**Available records**
>>

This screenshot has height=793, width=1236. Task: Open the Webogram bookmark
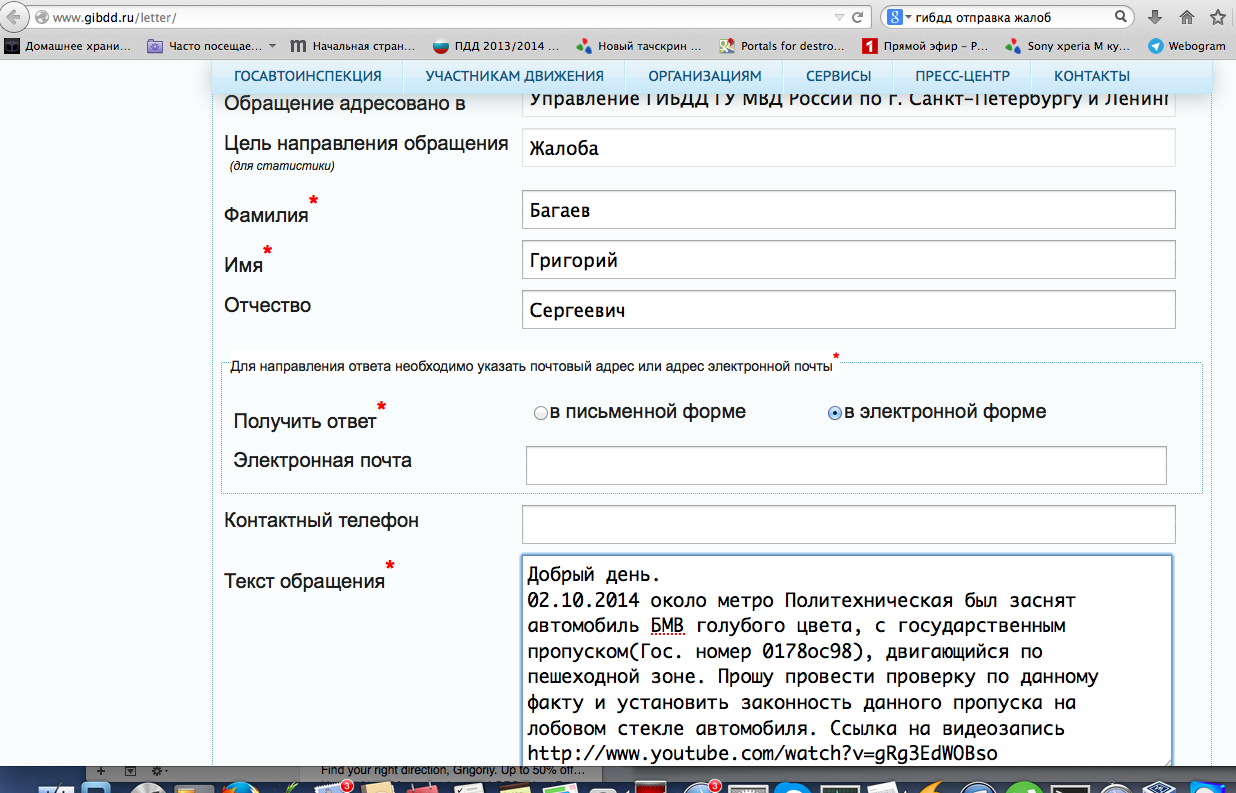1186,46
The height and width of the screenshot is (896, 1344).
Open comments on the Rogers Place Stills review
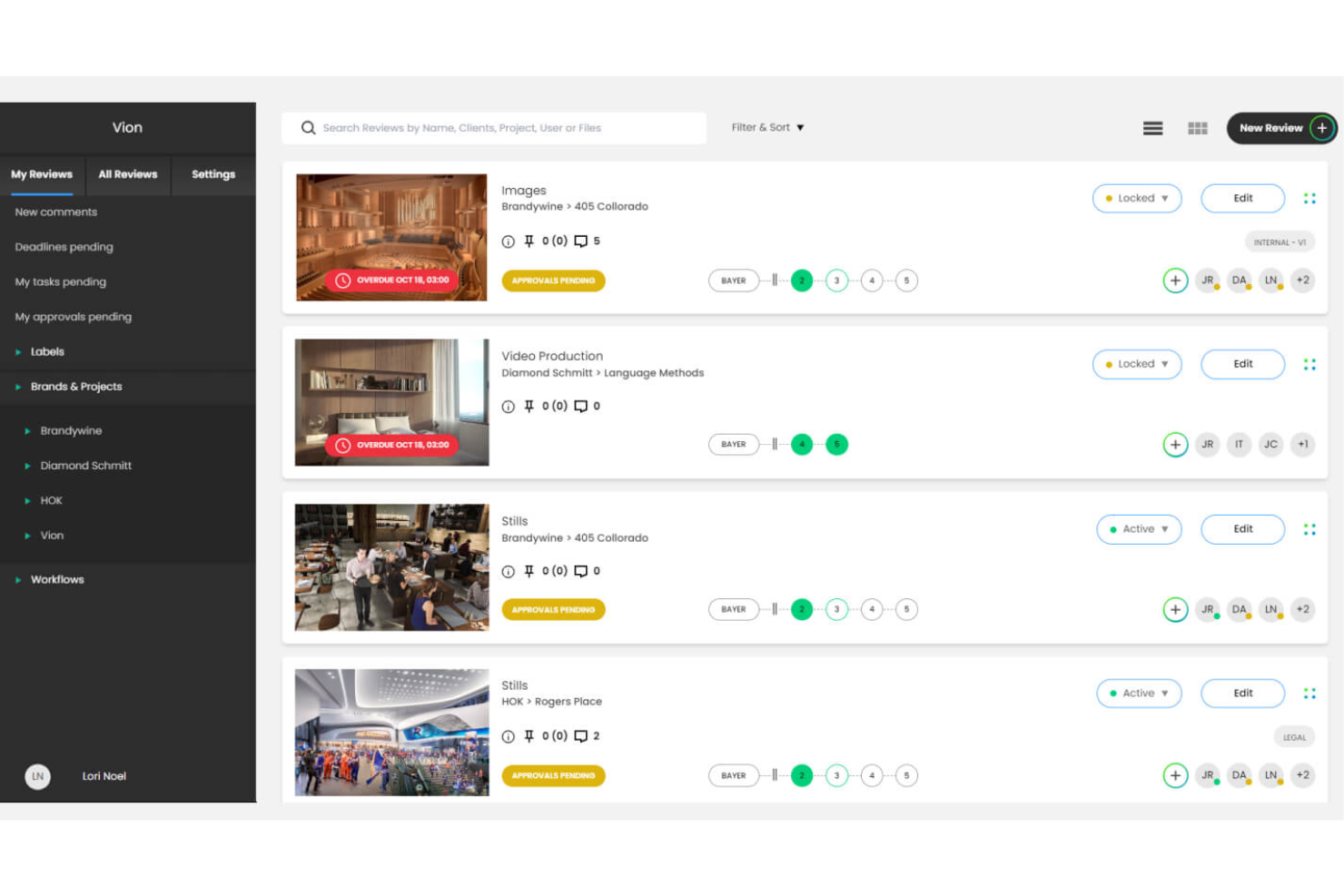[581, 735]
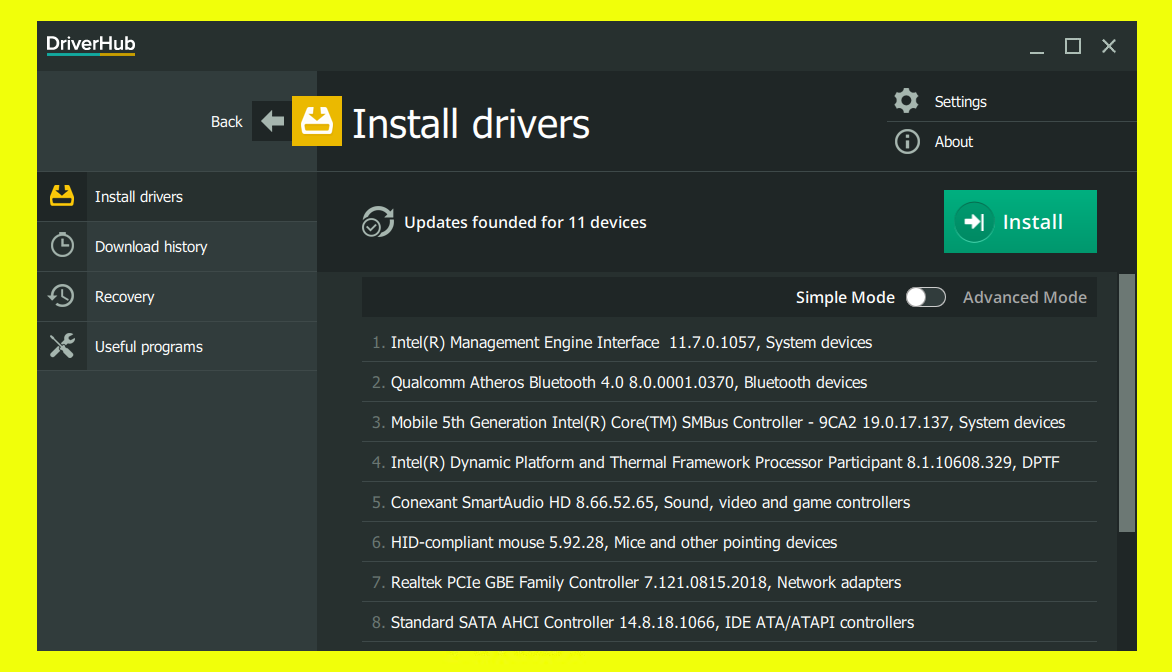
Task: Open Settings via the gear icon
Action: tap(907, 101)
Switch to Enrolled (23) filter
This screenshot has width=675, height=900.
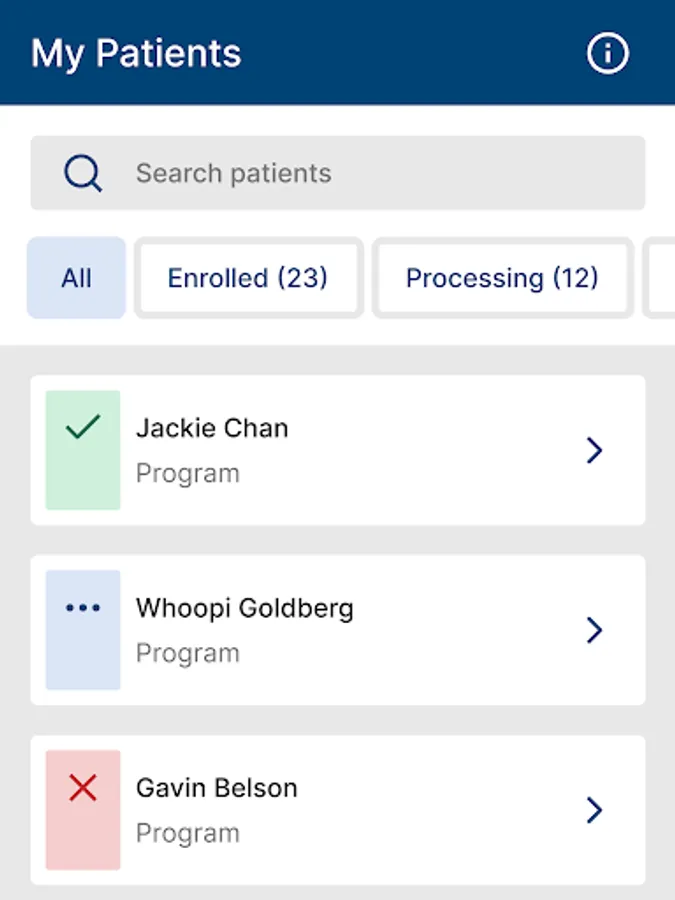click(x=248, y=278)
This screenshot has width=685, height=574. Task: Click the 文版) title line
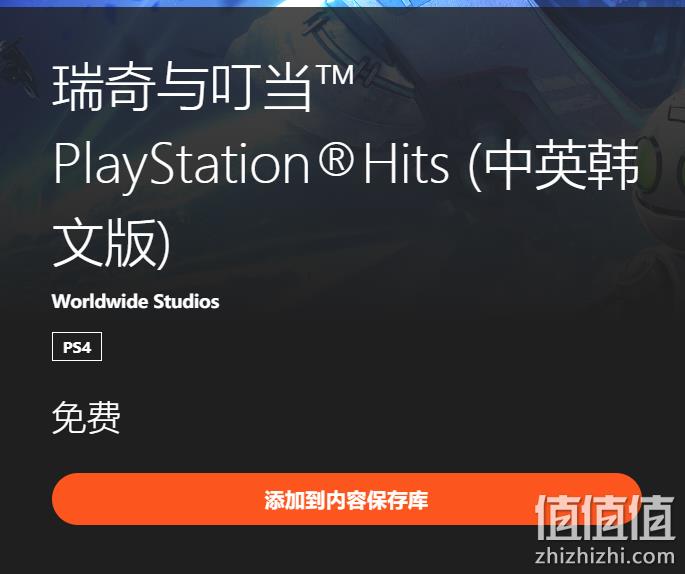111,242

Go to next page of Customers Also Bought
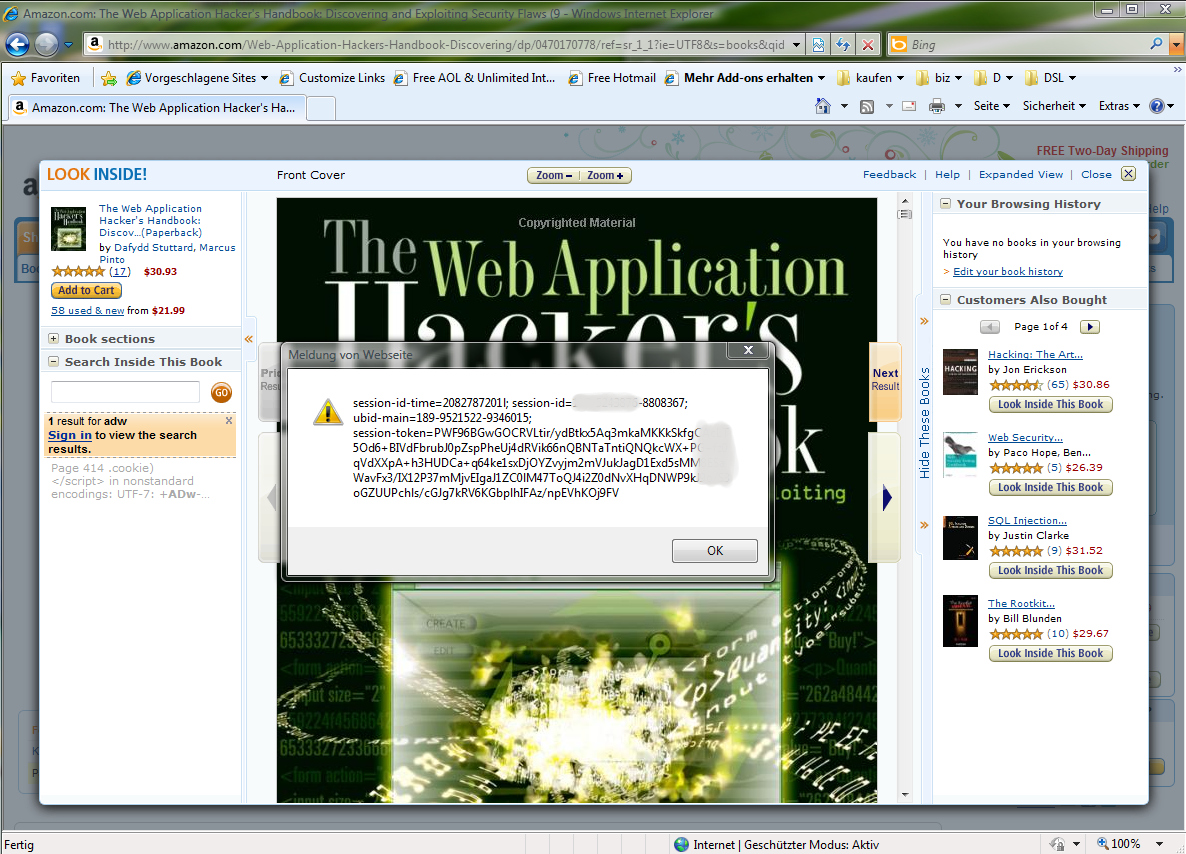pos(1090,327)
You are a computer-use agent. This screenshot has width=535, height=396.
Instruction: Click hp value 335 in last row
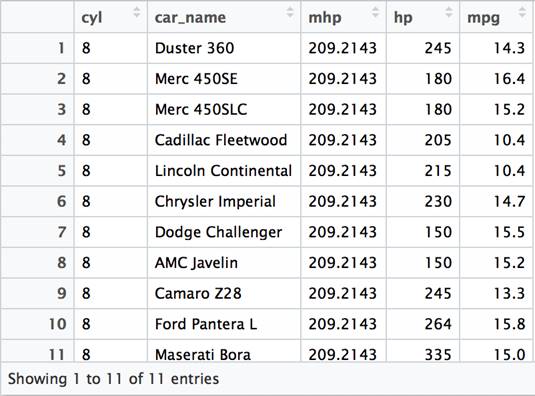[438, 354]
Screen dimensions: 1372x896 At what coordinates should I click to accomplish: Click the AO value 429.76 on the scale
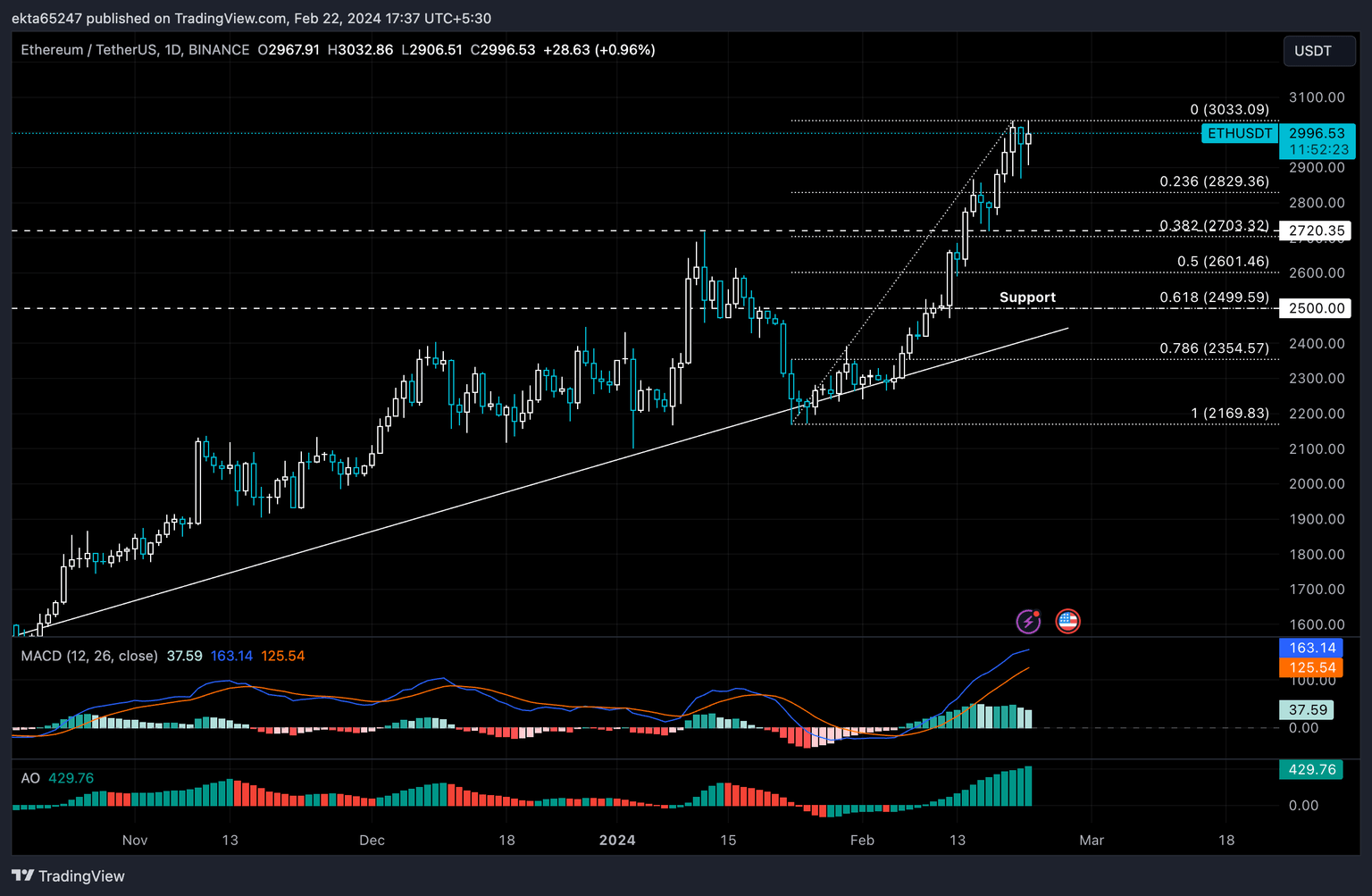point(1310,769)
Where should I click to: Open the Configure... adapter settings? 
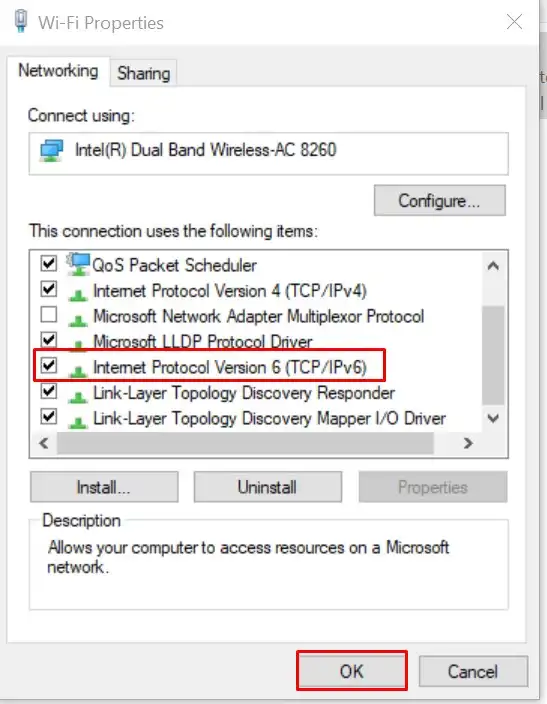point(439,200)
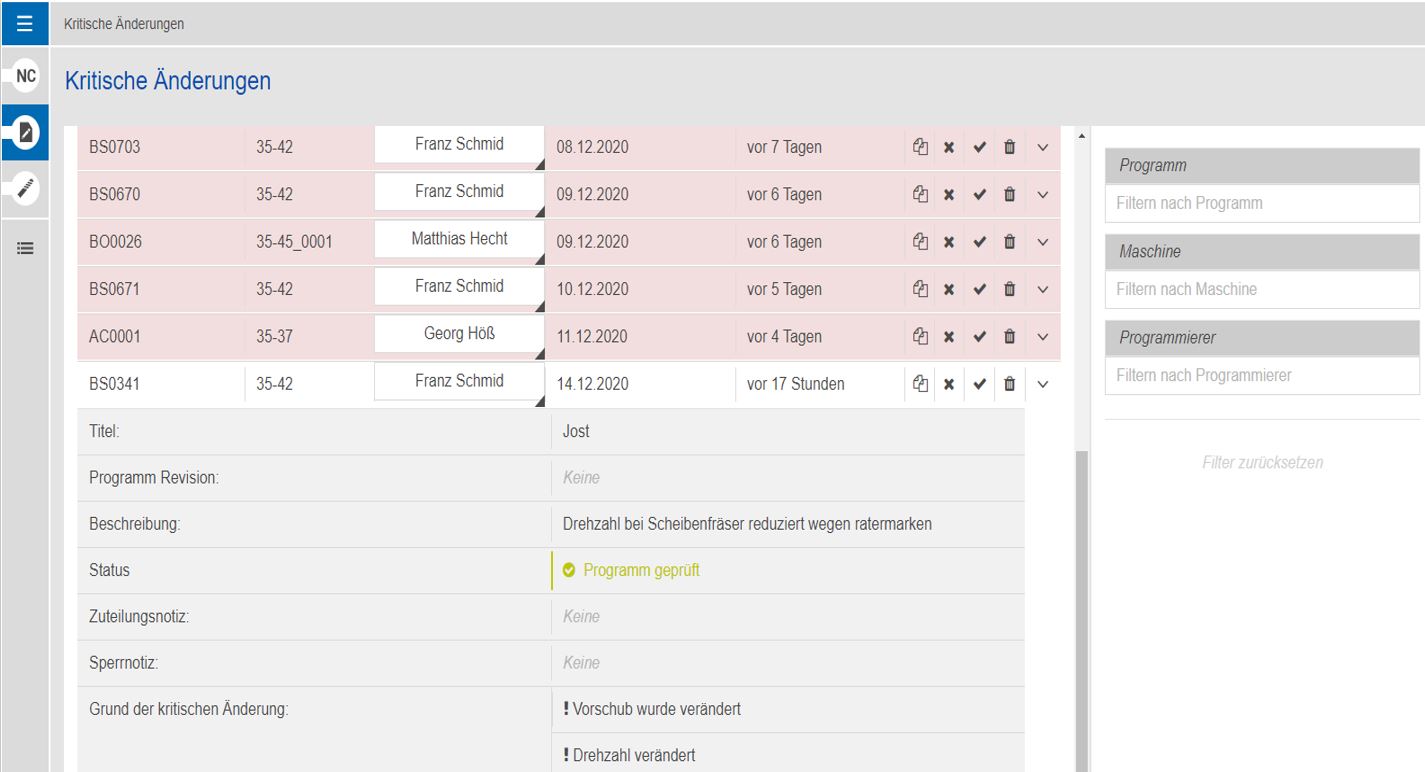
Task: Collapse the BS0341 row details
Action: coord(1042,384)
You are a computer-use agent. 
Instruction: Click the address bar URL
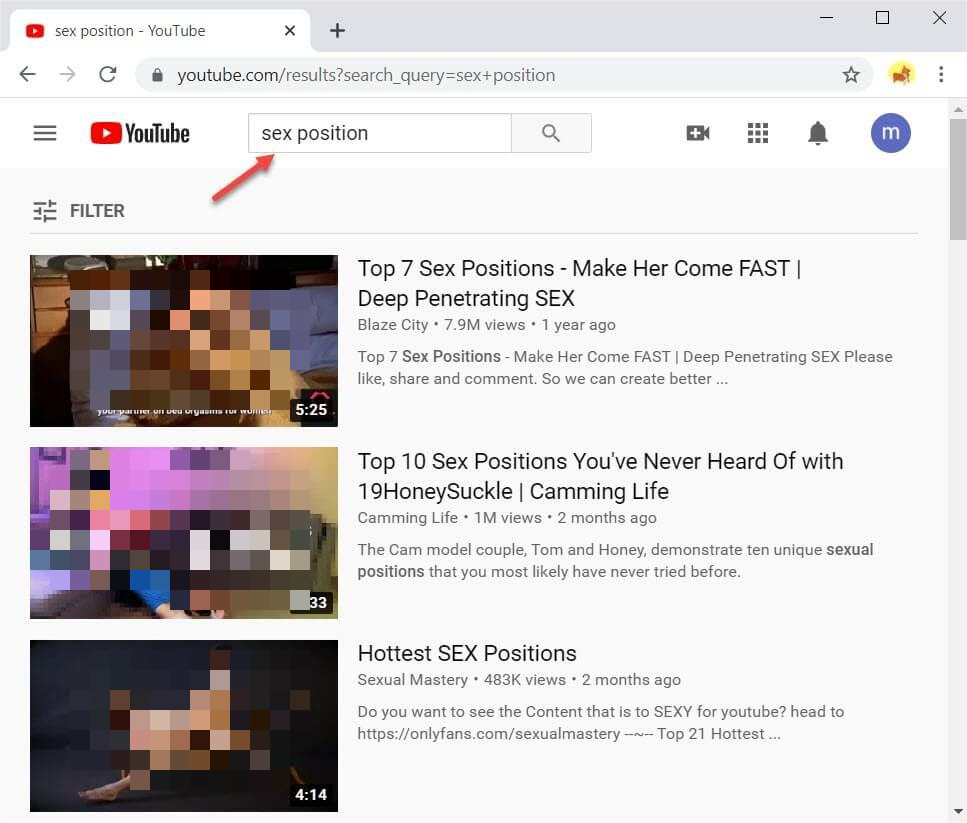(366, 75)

<<

**What you should do**
Every line from the one containing "Where should I" to the final line of the records must be transcribed exactly, both ends included, with the pictures left out.

**Response below**
Where should I click to: Open the Configure... adapter settings? 
point(439,200)
Task: Collapse the BS0341 row details
Action: coord(1042,384)
You are a computer-use agent. 
Instruction: Click the address bar URL
(366, 75)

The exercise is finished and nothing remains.